(GIVEN EXERCISE)
Rewrite all the entries, substituting "For each listed target" for "For every named target" wherever it occurs and leaving all other text unchanged.

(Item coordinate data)
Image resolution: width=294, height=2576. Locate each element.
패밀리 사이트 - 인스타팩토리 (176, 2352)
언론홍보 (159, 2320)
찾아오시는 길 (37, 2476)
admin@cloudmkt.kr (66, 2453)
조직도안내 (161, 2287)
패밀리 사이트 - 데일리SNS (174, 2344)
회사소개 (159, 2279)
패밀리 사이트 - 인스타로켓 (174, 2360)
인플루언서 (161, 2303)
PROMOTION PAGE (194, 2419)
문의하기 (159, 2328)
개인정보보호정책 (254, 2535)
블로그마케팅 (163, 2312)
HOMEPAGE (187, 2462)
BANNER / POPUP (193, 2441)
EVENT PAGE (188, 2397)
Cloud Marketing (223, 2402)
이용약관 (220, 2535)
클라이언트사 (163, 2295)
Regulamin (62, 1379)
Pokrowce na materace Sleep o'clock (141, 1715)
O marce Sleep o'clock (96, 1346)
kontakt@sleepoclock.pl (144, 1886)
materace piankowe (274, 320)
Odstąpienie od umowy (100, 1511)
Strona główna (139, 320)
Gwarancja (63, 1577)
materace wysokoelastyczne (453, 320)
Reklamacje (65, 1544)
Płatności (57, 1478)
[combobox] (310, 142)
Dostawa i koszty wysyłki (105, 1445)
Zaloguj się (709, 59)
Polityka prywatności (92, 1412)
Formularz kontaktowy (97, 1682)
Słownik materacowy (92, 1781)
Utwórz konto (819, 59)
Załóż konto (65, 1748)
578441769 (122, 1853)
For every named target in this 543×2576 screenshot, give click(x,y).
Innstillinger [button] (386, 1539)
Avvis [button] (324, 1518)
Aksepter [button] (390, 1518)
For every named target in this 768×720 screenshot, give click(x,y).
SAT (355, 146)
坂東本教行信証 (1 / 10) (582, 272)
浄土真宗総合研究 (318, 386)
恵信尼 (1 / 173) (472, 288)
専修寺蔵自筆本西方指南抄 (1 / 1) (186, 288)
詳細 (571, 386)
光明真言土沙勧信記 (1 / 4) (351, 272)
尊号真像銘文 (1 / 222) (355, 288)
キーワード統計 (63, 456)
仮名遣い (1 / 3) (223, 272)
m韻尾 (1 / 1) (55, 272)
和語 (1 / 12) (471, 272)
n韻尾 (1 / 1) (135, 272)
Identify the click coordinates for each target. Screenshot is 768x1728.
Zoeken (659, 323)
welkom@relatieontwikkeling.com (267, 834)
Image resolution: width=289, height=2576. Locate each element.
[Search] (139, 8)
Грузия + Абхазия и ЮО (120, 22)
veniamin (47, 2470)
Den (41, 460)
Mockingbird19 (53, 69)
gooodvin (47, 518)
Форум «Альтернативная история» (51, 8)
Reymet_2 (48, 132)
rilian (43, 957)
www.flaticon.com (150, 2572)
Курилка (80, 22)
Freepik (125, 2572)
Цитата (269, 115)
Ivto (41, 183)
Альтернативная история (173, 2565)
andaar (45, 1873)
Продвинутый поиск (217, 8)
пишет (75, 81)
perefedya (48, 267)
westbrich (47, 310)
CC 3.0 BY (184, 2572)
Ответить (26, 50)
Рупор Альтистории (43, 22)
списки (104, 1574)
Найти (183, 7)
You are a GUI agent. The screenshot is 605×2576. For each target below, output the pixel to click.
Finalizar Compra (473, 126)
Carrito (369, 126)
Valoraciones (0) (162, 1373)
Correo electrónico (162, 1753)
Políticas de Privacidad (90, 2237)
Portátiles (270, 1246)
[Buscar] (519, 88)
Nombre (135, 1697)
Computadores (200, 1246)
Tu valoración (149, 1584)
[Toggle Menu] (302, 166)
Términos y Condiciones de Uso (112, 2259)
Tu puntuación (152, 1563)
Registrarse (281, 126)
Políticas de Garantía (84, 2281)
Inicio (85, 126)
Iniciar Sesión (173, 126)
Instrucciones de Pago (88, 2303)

(TASK SOLUTION)
Image resolution: width=294, height=2576. Locate each element.
패밀리 사이트 - 인스타팩토리 (176, 2352)
언론홍보 (159, 2320)
찾아오시는 길 (37, 2476)
admin@cloudmkt.kr (66, 2453)
조직도안내 (161, 2287)
패밀리 사이트 - 데일리SNS (174, 2344)
회사소개 (159, 2279)
패밀리 사이트 - 인스타로켓 (174, 2360)
인플루언서 (161, 2303)
PROMOTION PAGE (194, 2419)
문의하기 (159, 2328)
개인정보보호정책 (254, 2535)
블로그마케팅 (163, 2312)
HOMEPAGE (187, 2462)
BANNER / POPUP (193, 2441)
EVENT PAGE (188, 2397)
Cloud Marketing (223, 2402)
이용약관 (220, 2535)
클라이언트사 (163, 2295)
Regulamin (62, 1379)
Pokrowce na materace Sleep o'clock (141, 1715)
O marce Sleep o'clock (96, 1346)
kontakt@sleepoclock.pl (144, 1886)
materace piankowe (274, 320)
Odstąpienie od umowy (100, 1511)
Strona główna (139, 320)
Gwarancja (63, 1577)
materace wysokoelastyczne (453, 320)
Reklamacje (65, 1544)
Płatności (57, 1478)
[combobox] (310, 142)
Dostawa i koszty wysyłki (105, 1445)
Zaloguj się (709, 59)
Polityka prywatności (92, 1412)
Formularz kontaktowy (97, 1682)
Słownik materacowy (92, 1781)
Utwórz konto (819, 59)
Załóż konto (65, 1748)
578441769 (122, 1853)
For each listed target in this 543×2576 screenshot, give click(x,y).
Innstillinger [button] (386, 1539)
Avvis [button] (324, 1518)
Aksepter [button] (390, 1518)
For each listed target in this 768×720 screenshot, give click(x,y).
SAT (355, 146)
坂東本教行信証 (1 / 10) (582, 272)
浄土真宗総合研究 (318, 386)
恵信尼 (1 / 173) (472, 288)
専修寺蔵自筆本西方指南抄 (1 / 1) (186, 288)
詳細 (571, 386)
光明真言土沙勧信記 (1 / 4) (351, 272)
尊号真像銘文 (1 / 222) (355, 288)
キーワード統計 (63, 456)
仮名遣い (1 / 3) (223, 272)
m韻尾 (1 / 1) (55, 272)
和語 (1 / 12) (471, 272)
n韻尾 (1 / 1) (135, 272)
Identify the click coordinates for each target. Screenshot is 768x1728.
Zoeken (659, 323)
welkom@relatieontwikkeling.com (267, 834)
Image resolution: width=289, height=2576. Locate each element.
[Search] (139, 8)
Грузия + Абхазия и ЮО (120, 22)
veniamin (47, 2470)
Den (41, 460)
Mockingbird19 (53, 69)
gooodvin (47, 518)
Форум «Альтернативная история» (51, 8)
Reymet_2 (48, 132)
rilian (43, 957)
www.flaticon.com (150, 2572)
Курилка (80, 22)
Freepik (125, 2572)
Цитата (269, 115)
Ivto (41, 183)
Альтернативная история (173, 2565)
andaar (45, 1873)
Продвинутый поиск (217, 8)
пишет (75, 81)
perefedya (48, 267)
westbrich (47, 310)
CC 3.0 BY (184, 2572)
Ответить (26, 50)
Рупор Альтистории (43, 22)
списки (104, 1574)
Найти (183, 7)
You are a GUI agent. The screenshot is 605×2576. For each target below, output the pixel to click.
Finalizar Compra (473, 126)
Carrito (369, 126)
Valoraciones (0) (162, 1373)
Correo electrónico (162, 1753)
Políticas de Privacidad (90, 2237)
Portátiles (270, 1246)
[Buscar] (519, 88)
Nombre (135, 1697)
Computadores (200, 1246)
Tu valoración (149, 1584)
[Toggle Menu] (302, 166)
Términos y Condiciones de Uso (112, 2259)
Tu puntuación (152, 1563)
Registrarse (281, 126)
Políticas de Garantía (84, 2281)
Inicio (85, 126)
Iniciar Sesión (173, 126)
Instrucciones de Pago (88, 2303)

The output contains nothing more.